[Source records]
++++++

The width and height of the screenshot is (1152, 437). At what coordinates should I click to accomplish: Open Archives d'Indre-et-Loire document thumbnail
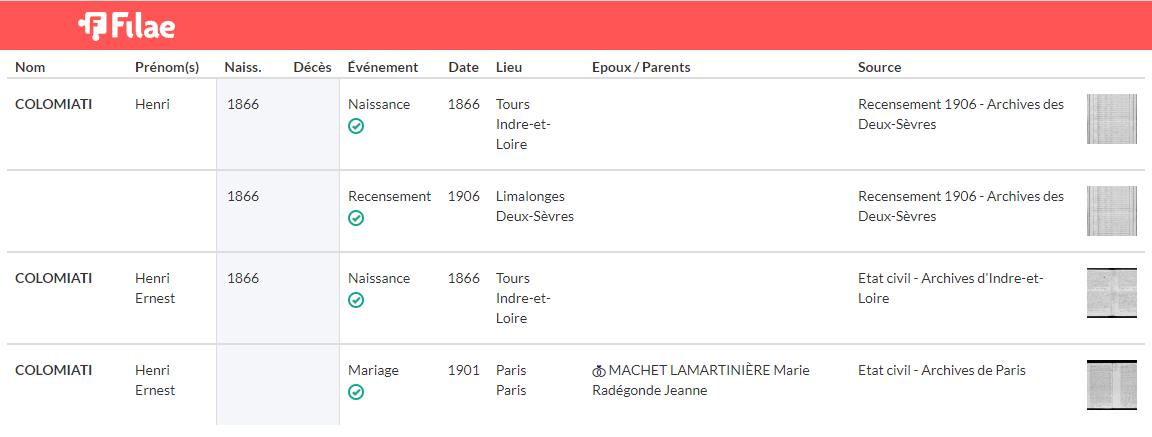coord(1112,293)
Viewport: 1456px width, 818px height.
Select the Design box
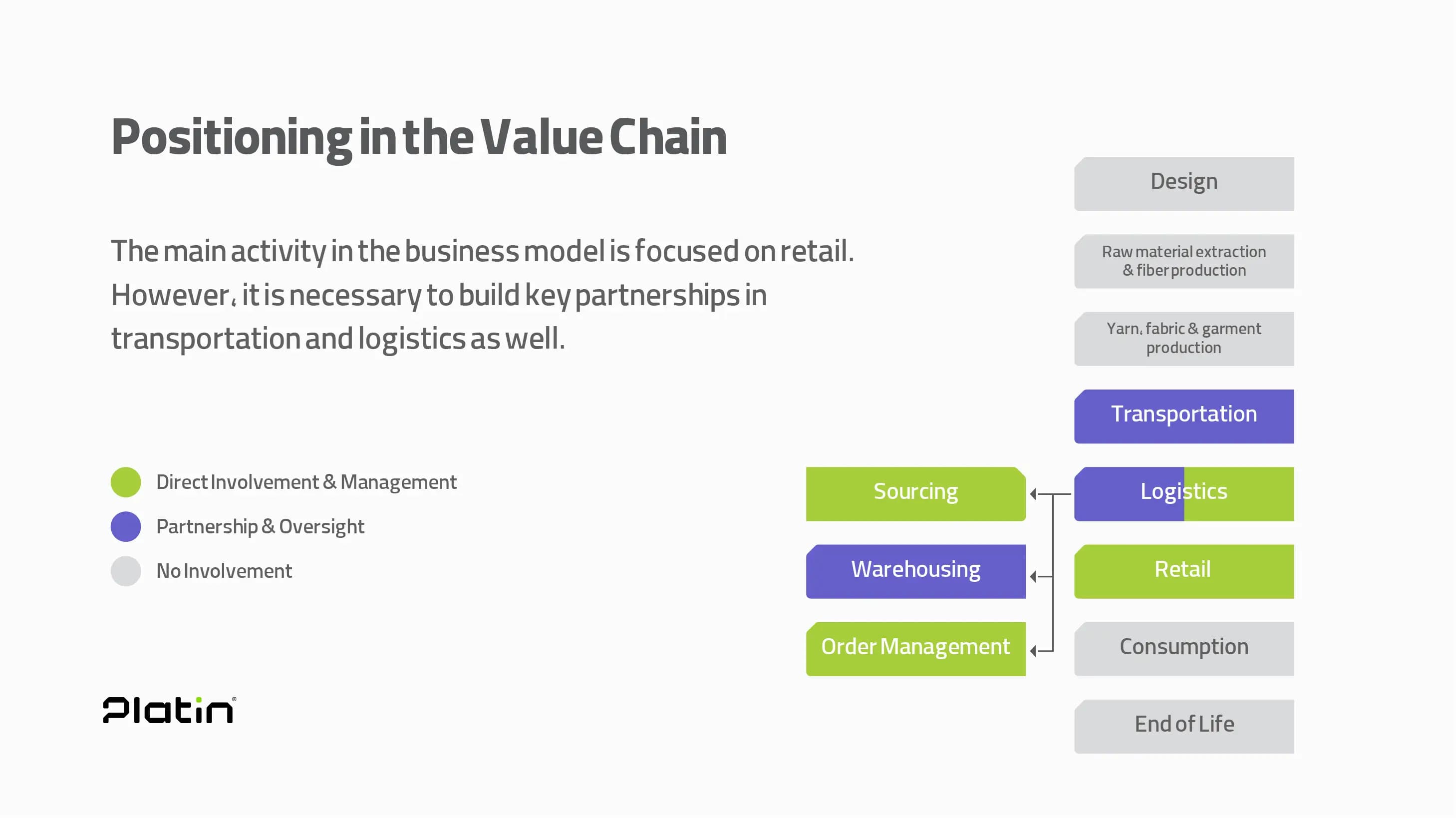click(x=1183, y=184)
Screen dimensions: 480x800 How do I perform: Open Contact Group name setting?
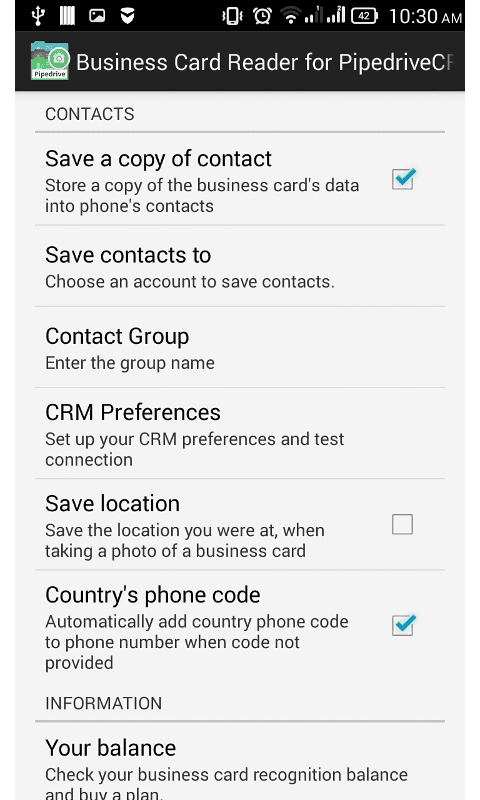click(240, 347)
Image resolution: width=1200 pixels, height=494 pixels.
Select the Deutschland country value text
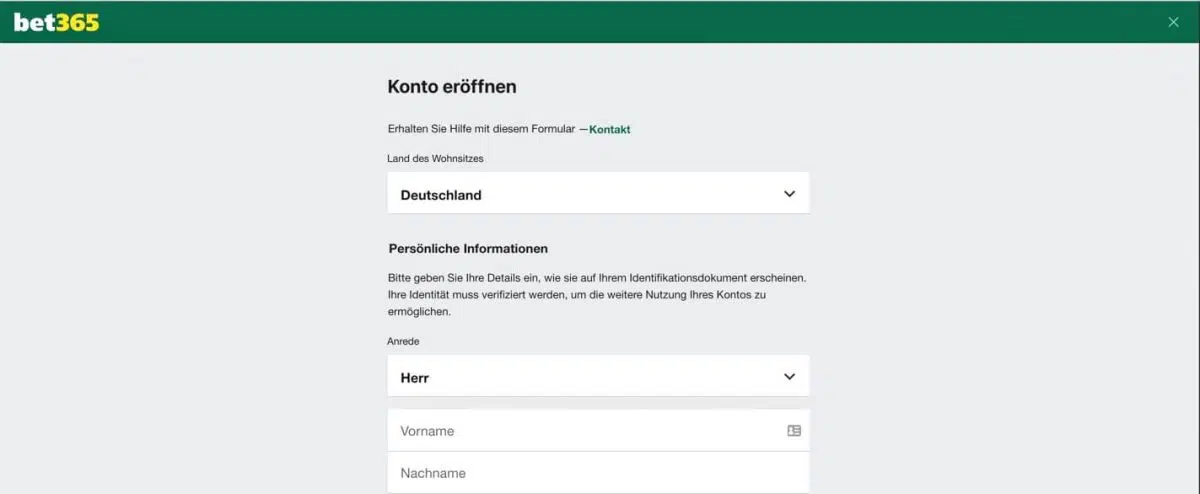(x=441, y=195)
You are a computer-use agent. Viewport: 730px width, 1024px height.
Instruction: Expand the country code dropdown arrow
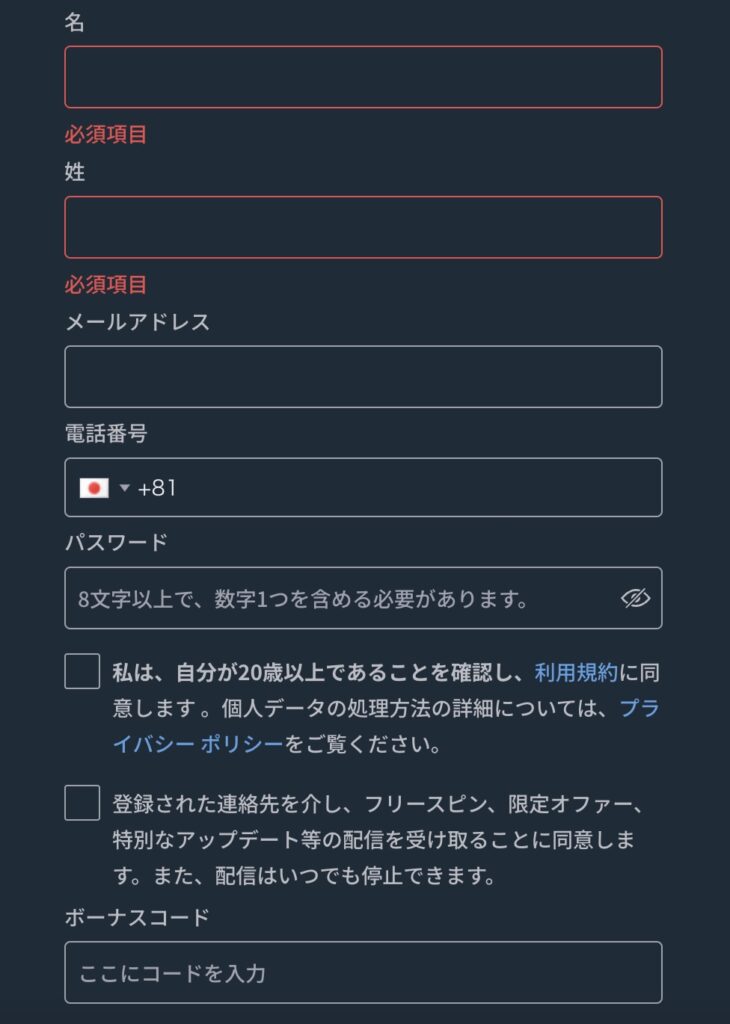pyautogui.click(x=125, y=488)
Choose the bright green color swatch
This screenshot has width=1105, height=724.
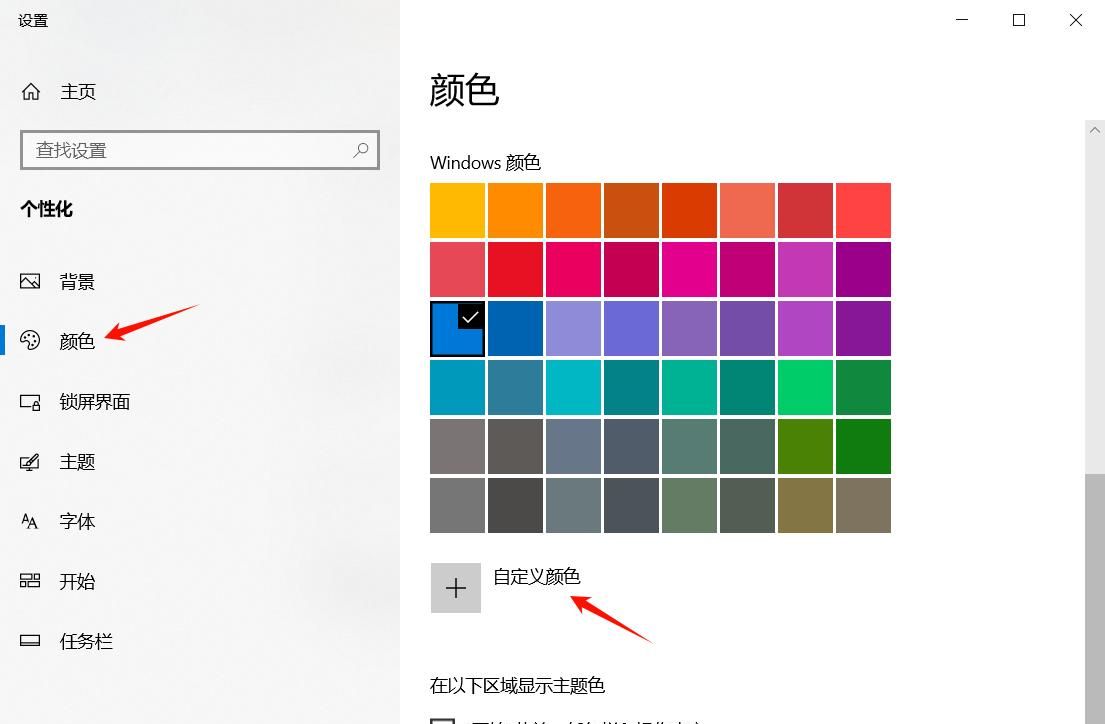pos(805,387)
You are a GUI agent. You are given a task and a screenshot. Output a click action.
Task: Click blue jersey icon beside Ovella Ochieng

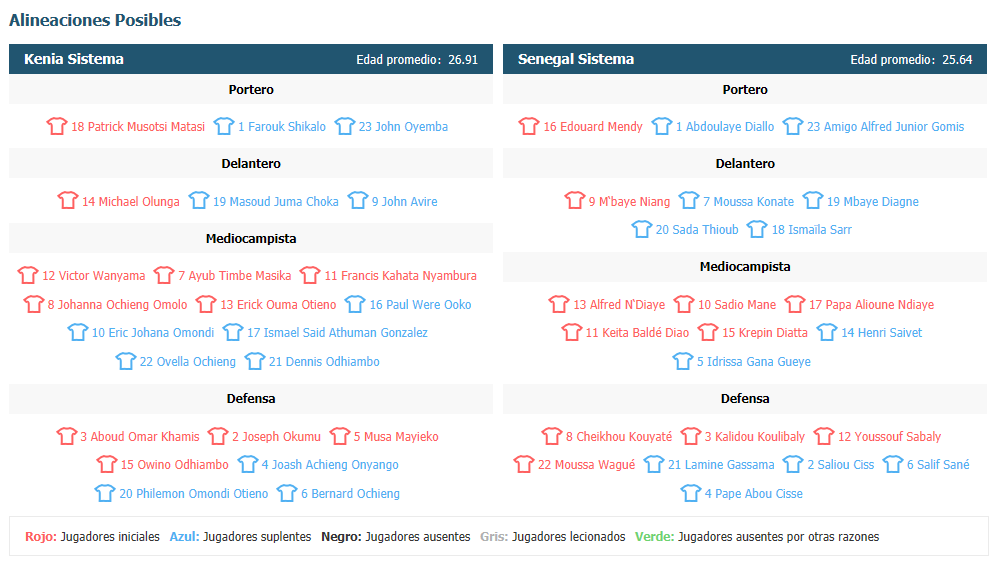125,361
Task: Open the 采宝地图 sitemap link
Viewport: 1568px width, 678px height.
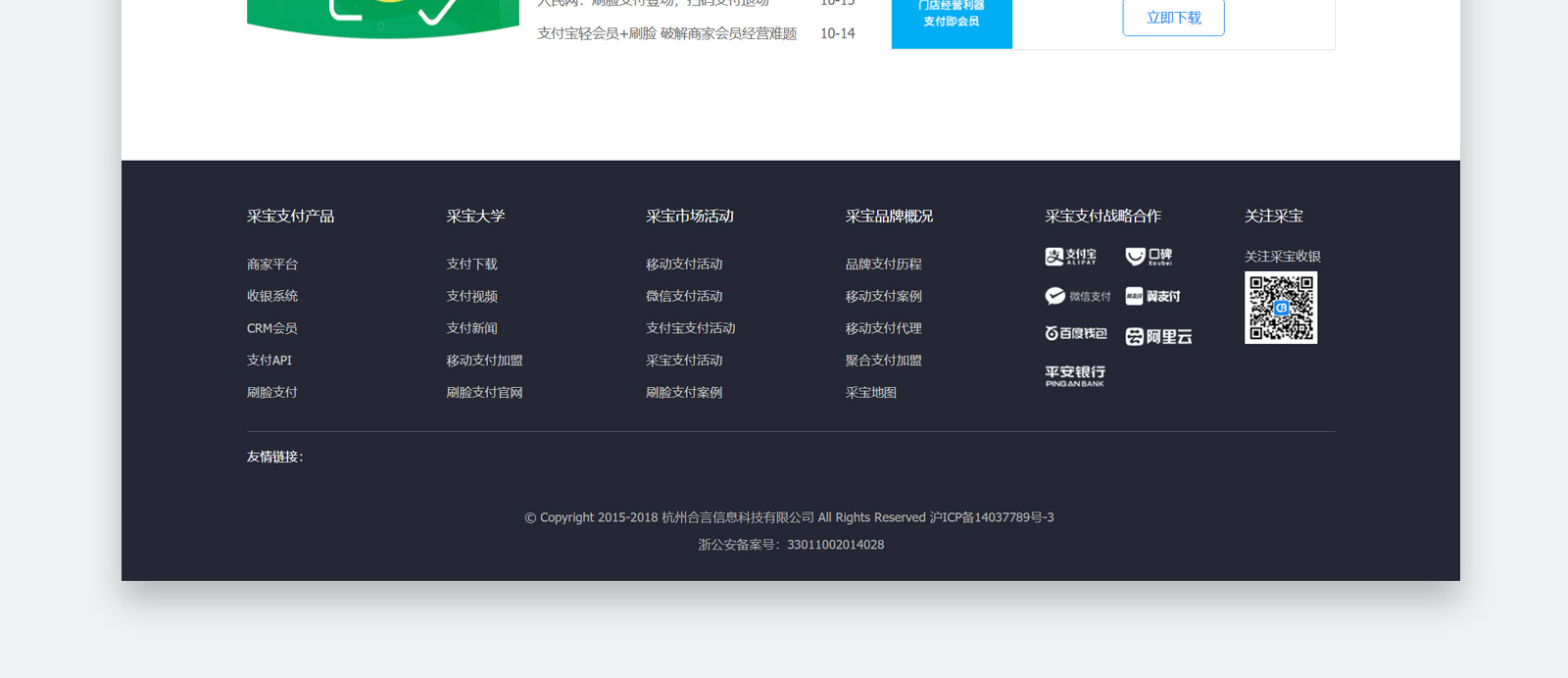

++++++

» What you are asked to do: Every record above needs to be repeated exactly; pictures are to be left out.

» Problem solution:
The width and height of the screenshot is (1152, 437). At what coordinates should I click to accomplish: Open Archives d'Indre-et-Loire document thumbnail
coord(1112,293)
Viewport: 1456px width, 818px height.
Select the Design box
click(x=1183, y=184)
Screen dimensions: 480x800 How do I perform: Open Contact Group name setting?
click(240, 347)
Image resolution: width=1200 pixels, height=494 pixels.
Select the Deutschland country value text
(x=441, y=195)
You are a computer-use agent. Viewport: 730px width, 1024px height.
Instruction: Expand the country code dropdown arrow
pyautogui.click(x=125, y=488)
Choose the bright green color swatch
This screenshot has width=1105, height=724.
pos(805,387)
You are a GUI agent. You are given a task and a screenshot. Output a click action.
Task: Click blue jersey icon beside Ovella Ochieng

125,361
Task: Open the 采宝地图 sitemap link
Viewport: 1568px width, 678px height.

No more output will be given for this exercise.